Last Updated:Jan 09, 2024

The microservices stability is a major concern for customers who use microservices. With the evolution from a monolithic architecture to a distributed architecture and changes in deployment methods, the dependencies among services become more and more complex, and high availability is of great importance to business systems. Microservices Engine (MSE) traffic protection is a service that uses modules such as throttling and hotspot protection to improve the high availability of applications. This topic describes the traffic protection rules and their use scenarios.

Instability scenarios

You may encounter the following instability issues in the production environment:

  • When traffic surges during large-scale promotion activities, orders cannot be placed due to system overloads, high loads, or system breakdowns.

  • Some unknown products become popular. As a result, cache breakdowns, database crashes, or resource preemption issues occur.

  • The caller breaks down due to an unstable third-party service, the thread pool is full, or a large number of calls wait to be processed. As a result, the entire call process is suspended.

These instability scenarios may lead to serious consequences. However, in most cases, developers do not apply high-availability protection related to traffic and dependencies. MSE traffic protection helps prevent the impact of these unstable factors on traffic and provide high-availability traffic protection to ensure service stability.

Core scenarios

The following table describes the traffic protection rules and applicable core scenarios.

Traffic protection rule

Description

Core scenario

References

Throttling rule

You can use MSE to configure a throttling rule based on queries per second (QPS). If the QPS value exceeds a specified threshold, the system automatically rejects extra requests.

Throttling rules are suitable for scenarios in which traffic surges need to be restricted. In these scenarios, throttling rules allow the system to continue processing requests and prevent service failures.

Create a throttling rule

Isolation rule

Isolation rules are used to control the number of concurrent ongoing calls to prevent excessive slow calls from preempting the resources that are allocated to normal calls.

Isolation rules are suitable for scenarios in which a third-party service is called and an excess number of slow calls preempt resources that are allocated to normal calls. Isolation rules ensure service availability.

Create an isolation rule

Circuit breaking rule

Circuit breaking rules allow the system to automatically perform circuit breaking or degradation on unstable calls with weak dependencies. These rules prevent system breakdowns caused by instability factors.

Circuit breaking rules are used to prevent system breakdowns caused by instability factors, such as a slow call or service exception. For example, a circuit breaking rule is specified to disable the call of a third-party service that has a high response time (RT).

Configure a circuit breaking rule

Hotspot parameter protection rule

Hotspot parameter protection rules are used for the system to automatically identify hotspot parameters and control the access frequency or concurrency of each hotspot value. Hotspot parameter protection rules can effectively prevent resources that are allocated to normal calls from being preempted due to overly frequent access to specific parameters.

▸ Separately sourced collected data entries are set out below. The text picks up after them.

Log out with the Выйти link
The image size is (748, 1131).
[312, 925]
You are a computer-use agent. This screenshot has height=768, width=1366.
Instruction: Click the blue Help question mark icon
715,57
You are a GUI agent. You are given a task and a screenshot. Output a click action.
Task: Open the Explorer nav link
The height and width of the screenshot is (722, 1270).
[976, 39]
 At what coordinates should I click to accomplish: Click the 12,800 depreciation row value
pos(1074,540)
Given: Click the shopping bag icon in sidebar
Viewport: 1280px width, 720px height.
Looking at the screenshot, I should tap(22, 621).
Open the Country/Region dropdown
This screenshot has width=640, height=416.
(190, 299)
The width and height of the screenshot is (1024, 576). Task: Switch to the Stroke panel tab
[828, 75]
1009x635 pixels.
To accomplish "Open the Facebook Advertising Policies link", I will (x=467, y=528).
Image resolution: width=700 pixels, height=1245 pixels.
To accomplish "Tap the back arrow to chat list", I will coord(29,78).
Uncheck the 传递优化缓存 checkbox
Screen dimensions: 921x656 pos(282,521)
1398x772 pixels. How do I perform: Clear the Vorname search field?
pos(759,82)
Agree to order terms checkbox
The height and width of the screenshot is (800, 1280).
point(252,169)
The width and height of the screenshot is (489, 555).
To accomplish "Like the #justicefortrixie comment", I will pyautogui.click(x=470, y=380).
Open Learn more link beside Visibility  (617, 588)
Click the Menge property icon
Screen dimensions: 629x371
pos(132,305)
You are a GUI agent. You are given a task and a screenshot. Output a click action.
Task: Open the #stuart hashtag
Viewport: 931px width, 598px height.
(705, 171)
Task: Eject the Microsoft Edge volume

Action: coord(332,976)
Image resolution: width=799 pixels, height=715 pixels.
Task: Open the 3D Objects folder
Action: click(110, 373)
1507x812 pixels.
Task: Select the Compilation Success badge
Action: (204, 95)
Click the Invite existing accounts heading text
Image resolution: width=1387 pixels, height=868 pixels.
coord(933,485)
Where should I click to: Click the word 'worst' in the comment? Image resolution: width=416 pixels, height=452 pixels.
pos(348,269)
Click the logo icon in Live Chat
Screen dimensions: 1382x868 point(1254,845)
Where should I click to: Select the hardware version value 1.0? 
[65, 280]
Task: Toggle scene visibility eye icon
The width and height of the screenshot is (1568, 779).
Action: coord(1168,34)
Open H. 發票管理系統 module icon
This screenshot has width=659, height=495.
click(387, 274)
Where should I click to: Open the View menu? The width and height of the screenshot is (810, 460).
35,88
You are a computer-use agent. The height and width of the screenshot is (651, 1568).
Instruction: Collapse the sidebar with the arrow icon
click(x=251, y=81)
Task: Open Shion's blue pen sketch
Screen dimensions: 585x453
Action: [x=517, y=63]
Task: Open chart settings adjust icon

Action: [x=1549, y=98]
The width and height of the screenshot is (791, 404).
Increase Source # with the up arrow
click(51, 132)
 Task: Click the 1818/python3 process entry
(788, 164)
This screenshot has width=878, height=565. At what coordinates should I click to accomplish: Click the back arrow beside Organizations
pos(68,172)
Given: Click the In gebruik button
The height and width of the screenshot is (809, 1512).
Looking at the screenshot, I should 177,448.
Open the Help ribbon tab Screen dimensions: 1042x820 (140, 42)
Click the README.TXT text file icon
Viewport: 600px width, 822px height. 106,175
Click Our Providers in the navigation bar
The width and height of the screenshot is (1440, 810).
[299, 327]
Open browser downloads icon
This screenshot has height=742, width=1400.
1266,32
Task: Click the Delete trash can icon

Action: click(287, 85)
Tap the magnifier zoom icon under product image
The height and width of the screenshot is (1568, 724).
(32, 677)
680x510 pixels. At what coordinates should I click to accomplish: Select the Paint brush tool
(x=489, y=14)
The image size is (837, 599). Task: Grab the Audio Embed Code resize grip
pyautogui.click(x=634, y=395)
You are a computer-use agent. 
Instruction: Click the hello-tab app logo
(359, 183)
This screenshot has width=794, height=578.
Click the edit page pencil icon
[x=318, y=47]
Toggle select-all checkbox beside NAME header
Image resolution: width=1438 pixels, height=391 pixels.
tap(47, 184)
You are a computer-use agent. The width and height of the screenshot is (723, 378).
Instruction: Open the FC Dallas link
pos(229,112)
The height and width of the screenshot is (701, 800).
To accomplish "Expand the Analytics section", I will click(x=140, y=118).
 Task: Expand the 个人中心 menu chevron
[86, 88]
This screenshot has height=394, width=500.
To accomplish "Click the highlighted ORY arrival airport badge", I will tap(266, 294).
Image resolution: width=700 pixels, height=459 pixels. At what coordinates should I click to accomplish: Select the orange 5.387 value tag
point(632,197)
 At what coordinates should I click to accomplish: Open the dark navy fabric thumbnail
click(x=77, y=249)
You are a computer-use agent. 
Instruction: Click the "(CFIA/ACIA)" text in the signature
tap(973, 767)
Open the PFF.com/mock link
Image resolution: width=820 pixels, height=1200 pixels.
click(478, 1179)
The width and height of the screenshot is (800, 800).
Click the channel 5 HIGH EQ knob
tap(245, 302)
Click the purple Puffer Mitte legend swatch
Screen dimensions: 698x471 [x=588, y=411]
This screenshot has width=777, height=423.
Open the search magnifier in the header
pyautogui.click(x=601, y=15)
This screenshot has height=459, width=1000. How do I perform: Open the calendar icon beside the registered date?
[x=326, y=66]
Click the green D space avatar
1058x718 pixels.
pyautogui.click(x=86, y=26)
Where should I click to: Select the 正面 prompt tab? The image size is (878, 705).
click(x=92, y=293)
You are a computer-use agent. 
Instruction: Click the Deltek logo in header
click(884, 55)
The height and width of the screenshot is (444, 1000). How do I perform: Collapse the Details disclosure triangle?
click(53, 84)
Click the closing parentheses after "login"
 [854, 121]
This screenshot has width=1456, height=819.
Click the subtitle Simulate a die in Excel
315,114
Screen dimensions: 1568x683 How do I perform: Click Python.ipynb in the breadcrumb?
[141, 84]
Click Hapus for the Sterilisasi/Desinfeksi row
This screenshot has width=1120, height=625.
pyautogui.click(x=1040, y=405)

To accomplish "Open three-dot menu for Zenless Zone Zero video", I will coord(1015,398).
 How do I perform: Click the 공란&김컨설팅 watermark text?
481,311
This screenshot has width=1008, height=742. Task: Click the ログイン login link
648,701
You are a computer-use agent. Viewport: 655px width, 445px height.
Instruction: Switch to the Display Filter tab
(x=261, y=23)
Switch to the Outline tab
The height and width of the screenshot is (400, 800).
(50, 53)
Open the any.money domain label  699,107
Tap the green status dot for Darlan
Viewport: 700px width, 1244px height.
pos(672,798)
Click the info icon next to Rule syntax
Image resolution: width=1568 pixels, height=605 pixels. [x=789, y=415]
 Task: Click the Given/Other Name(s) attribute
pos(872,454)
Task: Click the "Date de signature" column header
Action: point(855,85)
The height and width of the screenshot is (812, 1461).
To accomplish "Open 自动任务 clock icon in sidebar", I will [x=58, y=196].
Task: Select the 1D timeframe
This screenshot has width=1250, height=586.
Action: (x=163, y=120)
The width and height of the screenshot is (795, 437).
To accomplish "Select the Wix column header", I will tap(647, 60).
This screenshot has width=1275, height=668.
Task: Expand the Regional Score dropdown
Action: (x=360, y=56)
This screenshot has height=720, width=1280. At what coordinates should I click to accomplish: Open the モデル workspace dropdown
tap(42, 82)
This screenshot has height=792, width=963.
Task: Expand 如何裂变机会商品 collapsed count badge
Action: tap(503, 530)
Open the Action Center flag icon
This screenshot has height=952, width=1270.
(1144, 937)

Hotspot parameter protection rules are suitable for scenarios in which the most frequently accessed data in specific hotspot data needs to be controlled. For example, you can use hotspot parameter protection rules to control the IDs of the most frequently purchased products over a period of time. This prevents a large number of requests from being sent to a database when cache breakdown occurs due to frequent access to some products.

Create a hot parameter throttling rule for RPC requests

Create a hot parameter throttling rule for HTTP requests

Throttling rules

Scenarios

Traffic is random and unpredictable. Traffic surges may occur at a specific point in time, such as 00:00 on November 11 (Double 11). However, the capacity of the system is always limited. If the peak traffic exceeds the capacity of the system, the following consequences may occur, which results in system breakdowns: (1) A large number of requests wait to be processed. (2) The request processing is slow. (3) The CPU utilization is high or system overload occurs. To address these issues, you must throttle traffic surges. Traffic throttling enables the system to process requests as many as possible without causing system breakdowns. Traffic throttling is a common method that is suitable for scenarios such as traffic bursts.

Rule description

In scenarios in which web portals or service providers are available, you must prevent service providers from being overwhelmed by traffic surges. In this case, traffic is throttled based on the service capabilities of the service provider or throttled for specific service callers. You can evaluate the processing capability of core interfaces by performing stress testing in advance, and use MSE to configure QPS-based throttling rules. After QPS-based throttling rules are configured, the system automatically rejects extra requests if the QPS value exceeds a specified threshold. For more information about throttling rules, see Create a throttling rule.

Concurrency control

Scenarios

In most cases, a service calls another module such as a remote service, a database, or a third-party API. For example, when you pay for bills, an API that is provided by UnionPay may be remotely called. When you query the price of a product, database queries may be involved. However, the stability of this dependent service cannot be ensured. If the dependent service is unstable and the response time of the request increases, the response time of the method that is used to call the service also increases, and a large number of threads are used. As a result, threads in the thread pool of the service may be used up and the service becomes unavailable.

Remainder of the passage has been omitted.